6.1.2   Unequipped Indication

   The declaration of SPE/VT unequipped MUST conform to [GR253].
   Unequipped indication is used for DBA bandwidth conserving mode as a
   trigger for payload removal.

   STS PTE shall detect an STS Path Unequipped (UNEQ-P) defect within
   10 ms of the onset of at least five consecutive samples (which may
   or may not be consecutive frames) of unequipped STS Signal Labels
   (C2 byte). STS PTE shall terminate an UNEQ-P defect within 10 ms of
   the onset of at least five consecutive samples (which may or may not
   be consecutive frames) of STS Signal Labels that are not unequipped
   or all-ones. Similar rules apply to detection and termination of VT
   Unequipped (UNEQ-V) defects.

   During SPE/VT Unequipped, the N and P bits MUST be interpreted as
   usual.  The SPE/VT MUST be transmitted into the packet network along
   with the appropriate headers, and the D-Bit MUST be set to zero.

• _Given exercise_
From the text on the unequipped indication, extract the passage starting with "STS PTE shall detect" and going on through "Unequipped (UNEQ-V) defects.", word for word. The entries that follow have no connection to the SONET unequipped indication text.

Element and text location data
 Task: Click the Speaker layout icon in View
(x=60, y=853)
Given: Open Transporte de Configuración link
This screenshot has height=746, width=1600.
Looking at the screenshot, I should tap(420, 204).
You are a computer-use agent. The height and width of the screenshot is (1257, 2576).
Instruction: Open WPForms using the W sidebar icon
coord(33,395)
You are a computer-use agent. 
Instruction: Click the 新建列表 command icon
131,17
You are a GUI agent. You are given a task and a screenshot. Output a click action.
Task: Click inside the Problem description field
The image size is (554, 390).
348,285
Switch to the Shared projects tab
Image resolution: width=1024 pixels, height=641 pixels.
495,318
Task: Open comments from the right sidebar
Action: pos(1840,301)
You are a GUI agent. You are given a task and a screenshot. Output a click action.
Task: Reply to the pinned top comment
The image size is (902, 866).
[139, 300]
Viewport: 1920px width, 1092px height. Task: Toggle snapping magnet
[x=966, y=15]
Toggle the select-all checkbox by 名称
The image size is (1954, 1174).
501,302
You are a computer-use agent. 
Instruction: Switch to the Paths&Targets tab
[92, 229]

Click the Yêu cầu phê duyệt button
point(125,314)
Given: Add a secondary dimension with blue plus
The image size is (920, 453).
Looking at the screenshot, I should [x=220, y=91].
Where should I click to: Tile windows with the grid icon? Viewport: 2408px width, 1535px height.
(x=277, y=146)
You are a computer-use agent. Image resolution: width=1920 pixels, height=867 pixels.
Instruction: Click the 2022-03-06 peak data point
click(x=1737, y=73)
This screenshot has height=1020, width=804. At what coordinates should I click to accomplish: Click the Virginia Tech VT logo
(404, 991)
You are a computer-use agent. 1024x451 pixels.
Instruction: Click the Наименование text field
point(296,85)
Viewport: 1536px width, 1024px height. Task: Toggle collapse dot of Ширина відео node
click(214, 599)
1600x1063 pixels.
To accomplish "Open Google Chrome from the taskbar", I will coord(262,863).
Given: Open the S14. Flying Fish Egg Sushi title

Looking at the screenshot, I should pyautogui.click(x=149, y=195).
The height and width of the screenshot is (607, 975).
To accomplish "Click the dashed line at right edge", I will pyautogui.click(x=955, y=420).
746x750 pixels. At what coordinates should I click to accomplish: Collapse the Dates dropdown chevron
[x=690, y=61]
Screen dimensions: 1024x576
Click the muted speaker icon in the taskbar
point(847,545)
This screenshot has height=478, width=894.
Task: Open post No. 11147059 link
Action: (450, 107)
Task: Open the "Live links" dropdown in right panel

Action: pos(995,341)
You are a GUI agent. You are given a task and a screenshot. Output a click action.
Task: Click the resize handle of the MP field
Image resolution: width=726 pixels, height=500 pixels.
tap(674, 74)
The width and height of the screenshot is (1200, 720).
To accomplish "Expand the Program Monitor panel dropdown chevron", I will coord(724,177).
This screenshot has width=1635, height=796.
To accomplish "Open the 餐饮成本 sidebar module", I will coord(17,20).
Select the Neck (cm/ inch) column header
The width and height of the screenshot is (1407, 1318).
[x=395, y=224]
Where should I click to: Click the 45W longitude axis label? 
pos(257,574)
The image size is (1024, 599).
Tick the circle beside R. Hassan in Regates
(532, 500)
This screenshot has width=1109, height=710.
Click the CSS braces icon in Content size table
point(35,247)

• _The output_
STS PTE shall detect an STS Path Unequipped (UNEQ-P) defect within
   10 ms of the onset of at least five consecutive samples (which may
   or may not be consecutive frames) of unequipped STS Signal Labels
   (C2 byte). STS PTE shall terminate an UNEQ-P defect within 10 ms of
   the onset of at least five consecutive samples (which may or may not
   be consecutive frames) of STS Signal Labels that are not unequipped
   or all-ones. Similar rules apply to detection and termination of VT
   Unequipped (UNEQ-V) defects.